Ici, il convient donc se poser la question que je me suis souvent posée pour d’autres écrivains ou d’autres peintres. Quand nous relisons la biographie de ces artistes, nous apprenons souvent qu’ils entretenaient, au début de leur carrière, des relations sociales ou même amicales avec les célébrités du moment. Reste la question insoluble (et sans doute sans intérêt) de savoir si ce sont ces relations qui les ont « lancés » ou si c’est leur génie propre qui a fait qu’ils ont été remarqués et compris par leurs aînés à une époque où ils n’avaient encore rien produit (ou alors des choses insignifiantes). Un peu les deux sans doute. Ils avaient tellement conscience de la force créatrice qu’ils avaient en eux qu’ils n’hésitaient pas à monter à la capitale, où leurs conditions de vie étaient souvent précaires. En prenant de tels risques, cependant, ils ont pu se mettre dans les conditions idéales pour promouvoir leur carrière. Si Reverdy s’était replié sur Narbonne après ses études, que serait-il devenu ? Déjà, il n’aurait pas eu l’occasion d’imprimer gratuitement ses premiers poèmes ou alors ceux-ci auraient eu une répercussion beaucoup moins importante. Si Verlaine n’avait pas eu les penchants homosexuels qu’on lui connaît, se serait-il autant intéressé à Rimbaud ? Si Proust n’avait pas eu des relations pour influencer le jury du Goncourt, qui parlerait encore aujourd’hui de la « Recherche » ? Pourtant si nous sommes tous d’accord pour dire que Rimbaud et Proust méritent assurément leur gloire, l’idée ne nous effleure jamais que leur nom aurait pu ne jamais parvenir jusqu’à nous. Il y a donc toujours une part de chance dans toutes les entreprises humaines, y compris dans la consécration des plus grandes œuvres. Le hasard restera toujours un élément important.

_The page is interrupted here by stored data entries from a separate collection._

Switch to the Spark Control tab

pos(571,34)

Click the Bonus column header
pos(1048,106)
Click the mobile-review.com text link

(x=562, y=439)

Ce fut par exemple le cas pour ces vers d’Ovide qui viennent d’être retraduits par Marie Darrieusecq sous le beau titre de « Tristes Pontiques ». Le poète est en exil dans le Pont Euxin et il n’a plus que l’écriture pour survivre au milieu des « Barbares ». Ces textes sont donc comme une véritable bouteille lancée à la mer et il ne se doutait sans doute pas qu’ils arriveraient jusqu’à nous, pour nous toucher d’une manière incroyable car on n’a jamais vu quelqu’un pour qui l’acte même d’écrire était aussi primordial puisque sa survie mentale et physique en dépendait. Pourtant, en toute logique, jamais ces vers n’auraient dû nous parvenir. Il s’agit de lettres (en vers) adressées à des correspondants différents et qui étaient confiées aux rares bateaux en partance pour Rome. Il fallait déjà que la lettre atteigne son destinataire. Il fallait ensuite que quelqu’un puisse les rassembler toutes afin de reconstituer les deux recueils (« Tristes » et « Pontiques »). Il fallait enfin que ceux-ci traversent les siècles et passent au travers des invasions barbares, des guerres et des incendies. Il fallait encore qu’un éditeur veuille bien remettre les lettres latines à l’honneur. Bref, il fallait beaucoup de conditions…
Bon, tout cela nous éloigne un peu de Reverdy…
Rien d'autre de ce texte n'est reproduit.